Occurrence of Cytomegalovirus Retinitis After Human Immunodeficiency Virus Immunosuppression

Author Affiliations

From the Department of Epidemiology, School of Public Health (Drs Hoover and Saah and Ms Peng), and Department of Ophthalmology, School of Medicine (Dr Semba), The Johns Hopkins University, Baltimore, Md; the Department of Epidemiology, Schools of Public Health and Medicine, University of California—Los Angeles (Dr Detels); the Department of Pathology, Graduate School of Public Health, University of Pittsburgh (Pa) (Dr Rinaldo); and the Howard Brown Memorial Clinic and Department of Medicine, Northwestern University Medical School, Chicago, Ill (Dr Phair).

Arch Ophthalmol. 1996;114(7):821-827. doi:10.1001/archopht.1996.01100140035004
Abstract

Objective:  To estimate the incidence and prevalence of cytomegalovirus retinitis (CMV-R) in late-stage human immunodeficiency virus type 1 disease.

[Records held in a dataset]
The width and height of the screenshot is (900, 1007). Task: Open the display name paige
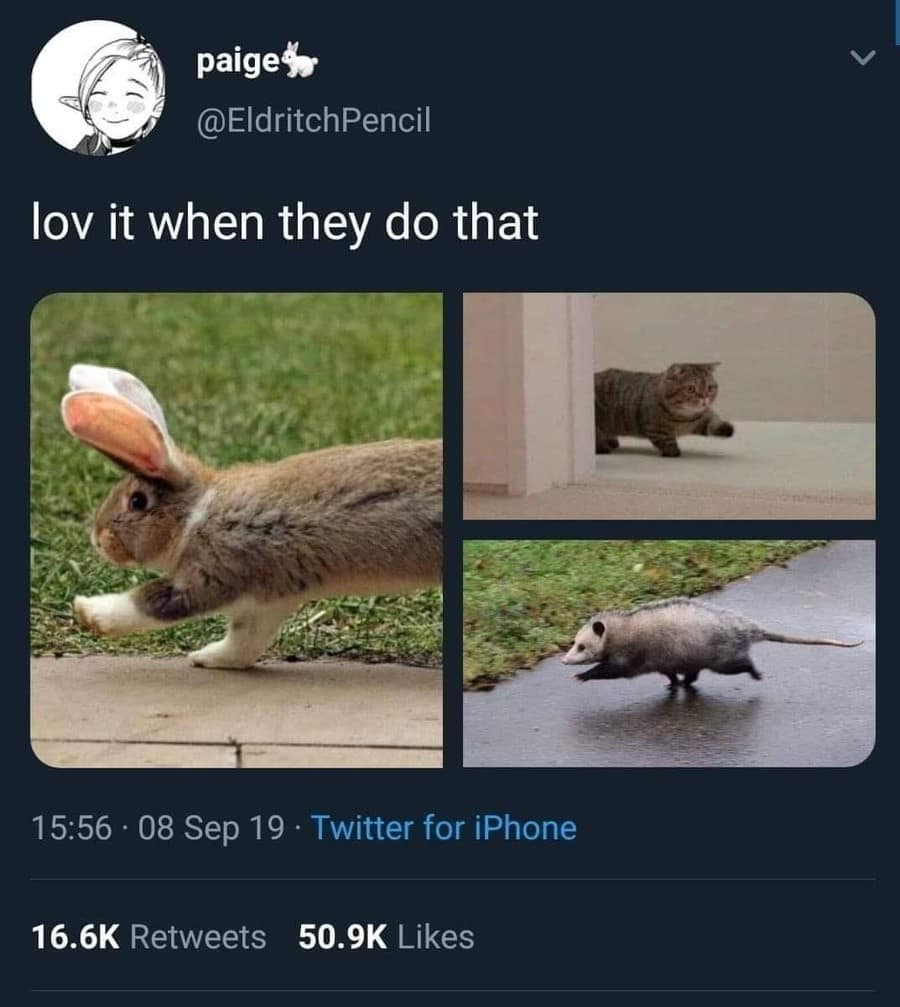coord(238,63)
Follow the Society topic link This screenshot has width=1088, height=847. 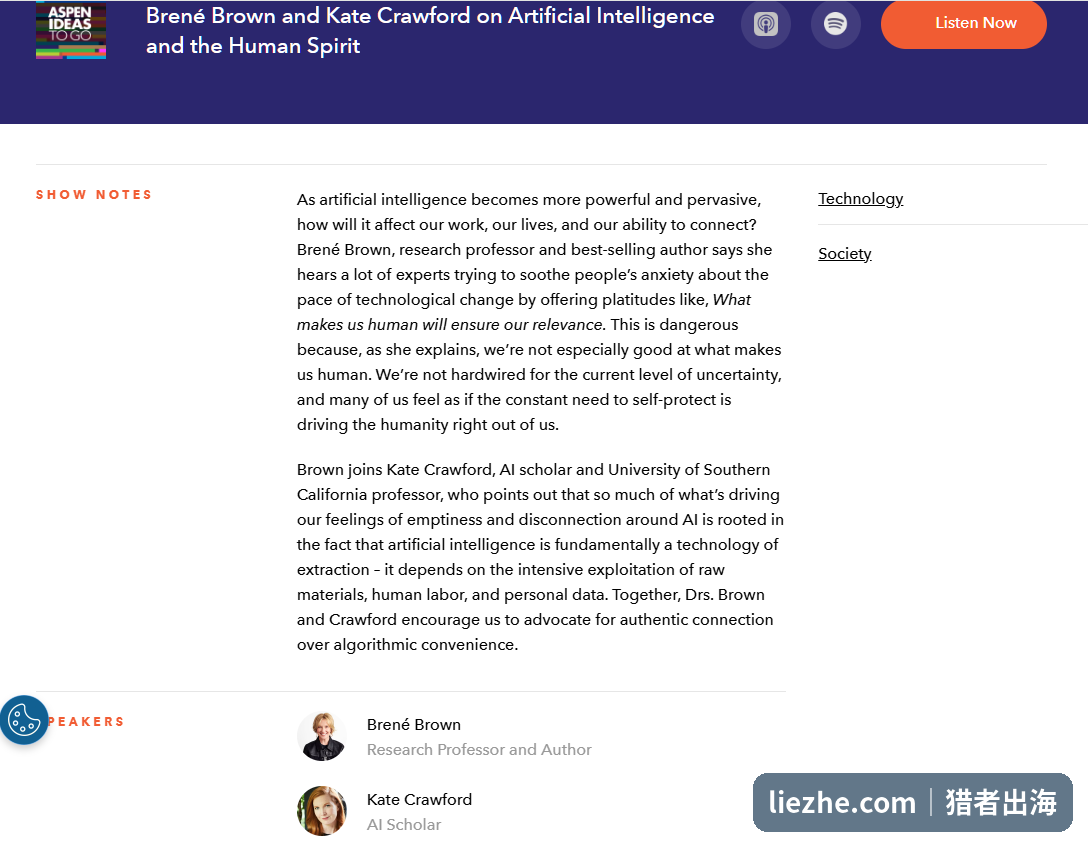point(844,254)
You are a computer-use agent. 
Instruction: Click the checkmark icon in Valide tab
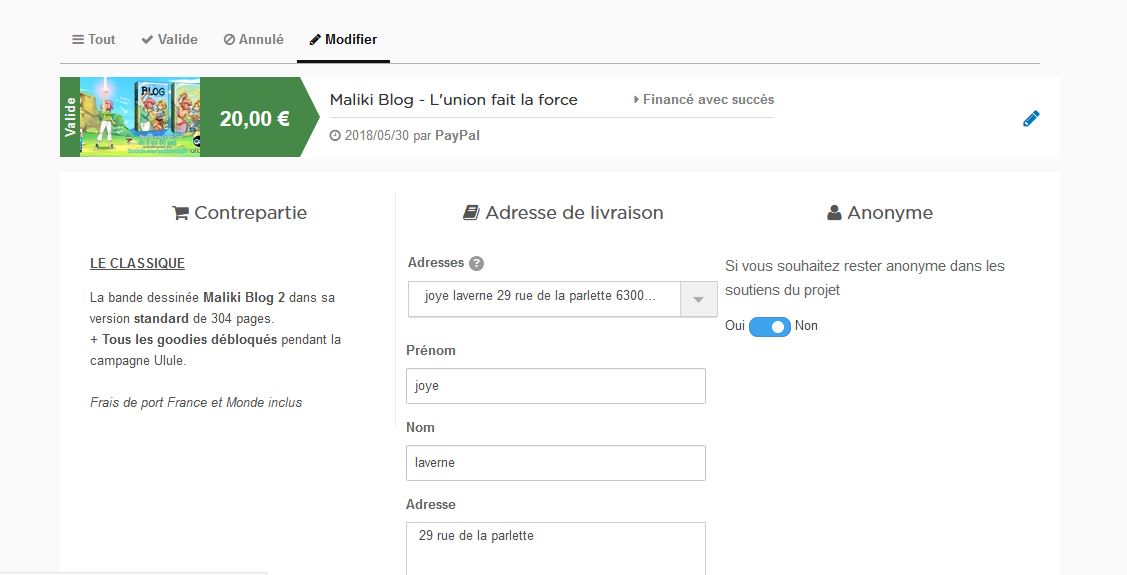(147, 40)
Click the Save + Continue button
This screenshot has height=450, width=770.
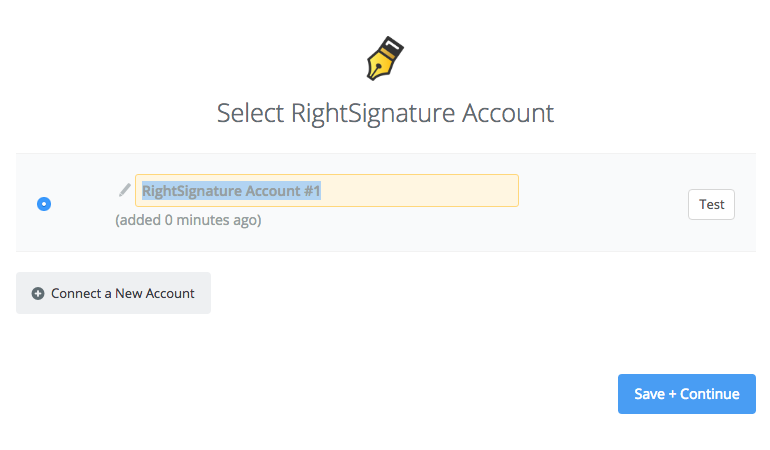pos(687,394)
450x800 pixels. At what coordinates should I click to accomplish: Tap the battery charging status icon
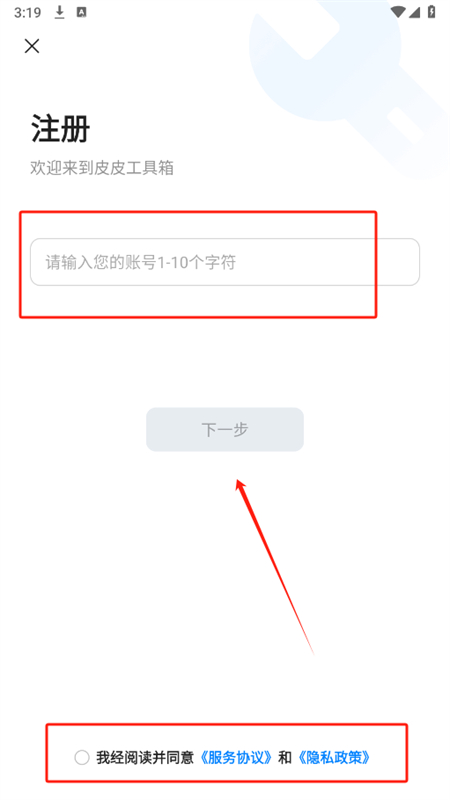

# [AIM OF THE EXERCISE]
Can you duplicate the cytomegalovirus retinitis passage word for word, starting with "From the Department" and going on through "type 1 disease."? Rely only on the cytomegalovirus retinitis passage when working here.

# [WRITTEN RESPONSE]
From the Department of Epidemiology, School of Public Health (Drs Hoover and Saah and Ms Peng), and Department of Ophthalmology, School of Medicine (Dr Semba), The Johns Hopkins University, Baltimore, Md; the Department of Epidemiology, Schools of Public Health and Medicine, University of California—Los Angeles (Dr Detels); the Department of Pathology, Graduate School of Public Health, University of Pittsburgh (Pa) (Dr Rinaldo); and the Howard Brown Memorial Clinic and Department of Medicine, Northwestern University Medical School, Chicago, Ill (Dr Phair).

Arch Ophthalmol. 1996;114(7):821-827. doi:10.1001/archopht.1996.01100140035004
Abstract

Objective:  To estimate the incidence and prevalence of cytomegalovirus retinitis (CMV-R) in late-stage human immunodeficiency virus type 1 disease.